> _Stated goal_: Please collect every line of the records that contains the string "height", copying each one in full. Case counts.

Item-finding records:
┄┄┄┄┄┄┄┄┄┄

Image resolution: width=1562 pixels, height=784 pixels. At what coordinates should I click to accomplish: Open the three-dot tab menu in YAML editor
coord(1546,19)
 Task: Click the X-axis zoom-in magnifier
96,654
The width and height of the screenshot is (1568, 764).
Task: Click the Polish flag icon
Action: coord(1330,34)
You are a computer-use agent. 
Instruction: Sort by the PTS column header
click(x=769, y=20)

┄┄┄┄┄┄┄┄┄┄

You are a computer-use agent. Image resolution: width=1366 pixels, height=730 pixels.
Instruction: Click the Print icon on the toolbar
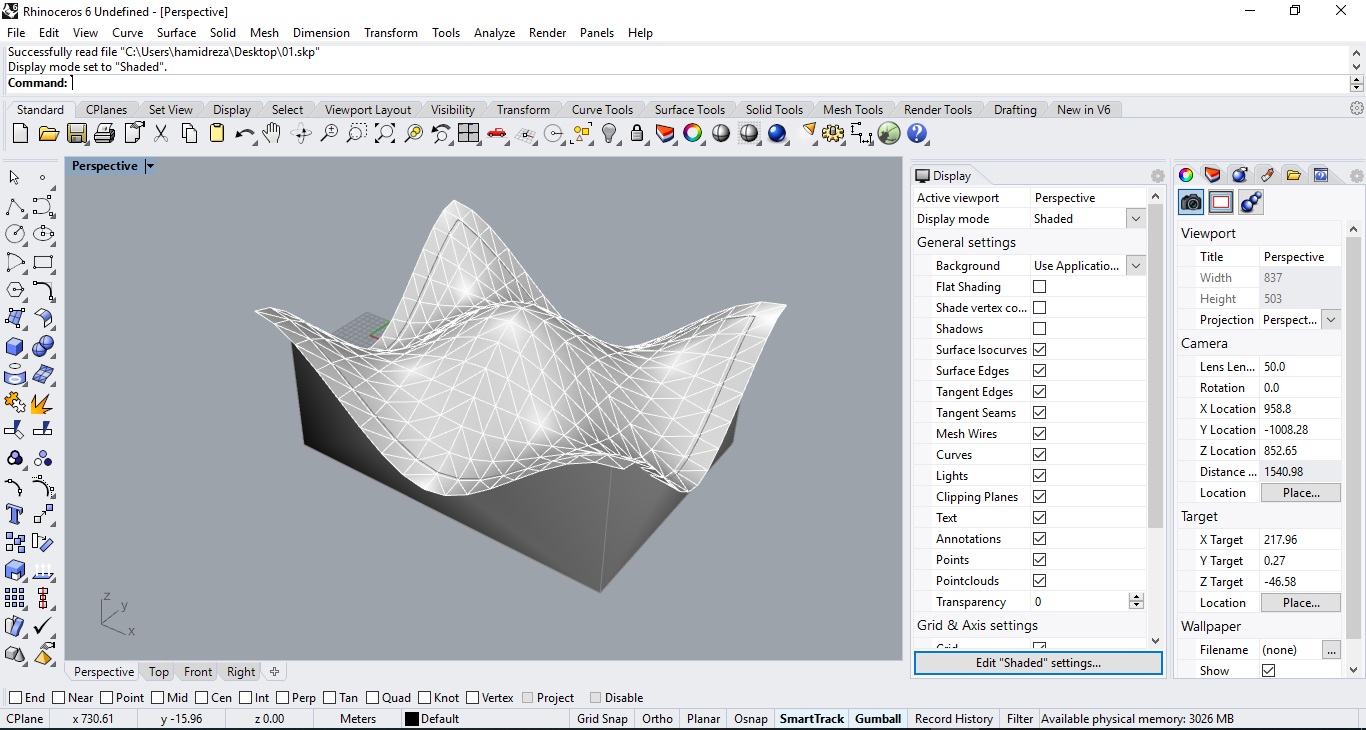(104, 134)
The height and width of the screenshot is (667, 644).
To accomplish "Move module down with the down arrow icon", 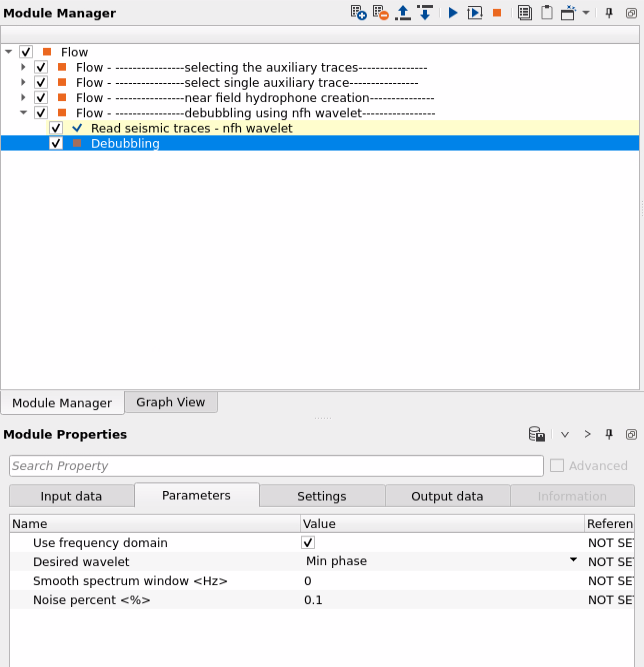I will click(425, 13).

┄┄┄┄┄┄┄┄┄┄

> _The result_:
Image resolution: width=1562 pixels, height=784 pixels. At what coordinates should I click to accomplish: Open the three-dot tab menu in YAML editor
The width and height of the screenshot is (1568, 764).
You are a computer-use agent. Image resolution: width=1366 pixels, height=730 pixels.
The height and width of the screenshot is (667, 644).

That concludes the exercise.